Na sua passagem pelo Brasil em outubro passado, Colby Covington conquistou a inimizade dos fãs locais ao se referir aos brasileiros como "animais imundos". Depois do UFC São Paulo, quando venceu Demian Maia por decisão dos jurados, o americano recebeu críticas pelas suas atitudes, inclusive de Warlley Alves - que até o momento foi o único capaz de vencer o 'Caos' profissionalmente. No entanto, o ex-participante do 'The Ultimate Fighter Brasil' surpreendeu ao garantir que não gostaria que a torcida do Rio de Janeiro fosse hostil com o peso meio-médio (77 kg) no caso de um reencontro.

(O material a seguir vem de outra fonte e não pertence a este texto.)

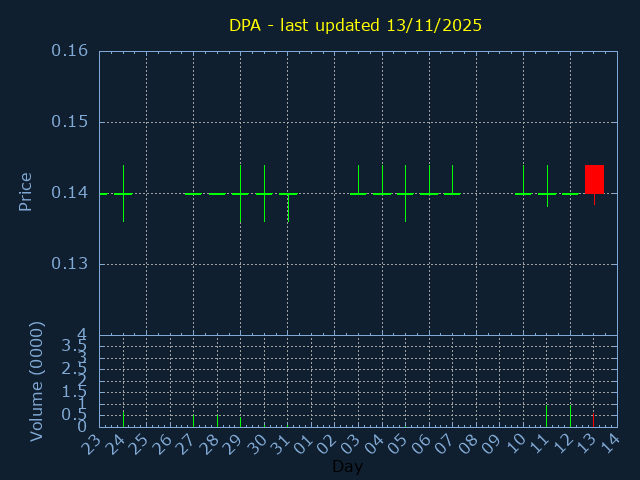Click the day 23 x-axis tick label
The image size is (640, 480).
pos(92,445)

A luta marcada para o UFC 225 - evento que será realizado no dia 9 de junho, em Chicago - entre Covington e Rafael dos Anjos quase foi agendada para a edição 224 do Ultimate - show que acontecerá no dia 12 de maio, no Rio de Janeiro. Caso a disputa do cinturão interino dos meio-médios acontecesse em solo brasileiro, Alves afirmou que pediria que a torcida não hostilizasse o americano. Em entrevista ao site 'MMA Fighting', o atleta opinou que 'RDA' vingará todo o povo no octógono e, por isso, o público não precisaria "jogar coisas" no Caos.

"Se ele lutasse aqui, eu pediria aos fãs para respeitá-lo, mas... é difícil falar. Ele desrespeita todo mundo, fala um monte de m***, ofende nosso país. Ninguém pode fazer isso. Amo o país dele, amo os Estados Unidos. Tenho um respeito enorme pelo país dele. E Covington vem para o nosso país e nos trata como lixo. A única coisa que pediria para os brasileiros, se ele lutasse aqui, seria para não jogarem nada nele, não serem hostis, porque Rafael dos Anjos fará isso. Tenho certeza que ele vai levar uma surra do Rafael dos Anjos", projetou o brasileiro.

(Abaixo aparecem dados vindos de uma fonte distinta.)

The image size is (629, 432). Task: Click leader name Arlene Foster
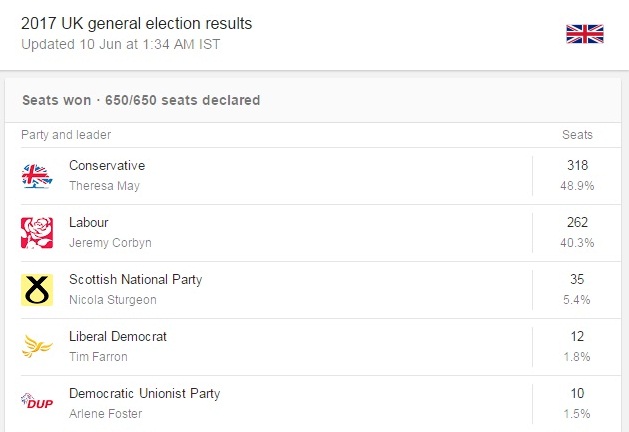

Ao longo dos quase seis anos como profissional, o atual número três do ranking oficial dos meio-médios só foi superado por Alves na carreira. Após o UFC São Paulo, o ex-TUF se colocou a disposição para enfrentar Covington em uma revanche e 'vingar os brasileiros'. E, para o atleta, esse reencontro resultaria em um 'pagamento fácil'.

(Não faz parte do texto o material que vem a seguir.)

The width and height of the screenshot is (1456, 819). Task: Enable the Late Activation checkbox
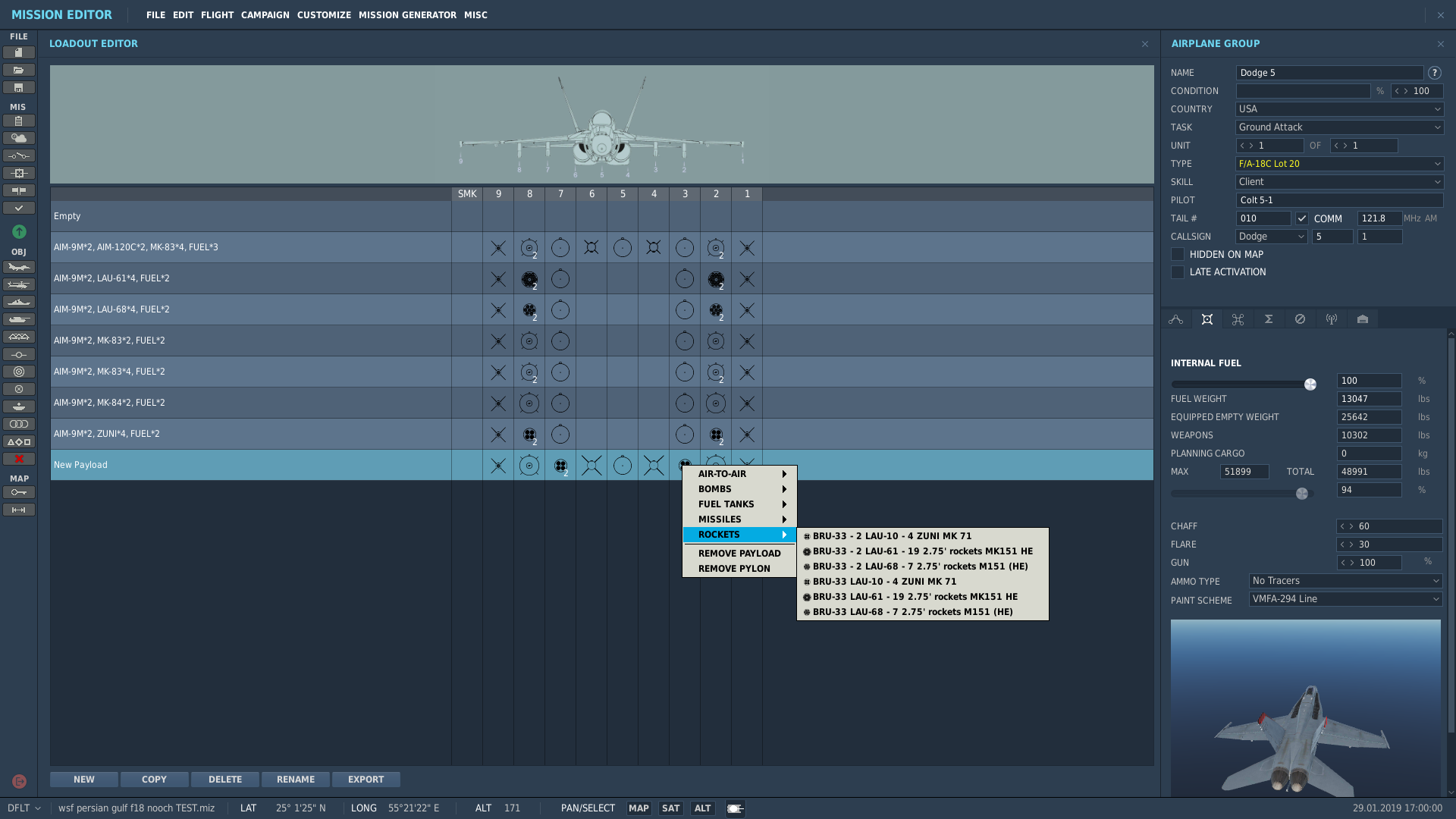pyautogui.click(x=1178, y=272)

"Não importa o que aconteça, quero lutar com ele de novo. Vamos lutar de novo. Ele pode correr, pode se esconder no top cinco do ranking, mas vou chegar lá e vou lutar com ele. Não importa onde ele esteja. Estou indo atrás dele e ele sabe disso. Ele está apavorado, sei que ele está apavorado. Ele é um v***. Está assustado. Ele fala muito na mídia, mas vamos ver se ele se sustenta no octógono. Acabei com ele uma vez e vou acabar de novo quando o UFC quiser. É um dinheiro fácil para mim", planejou.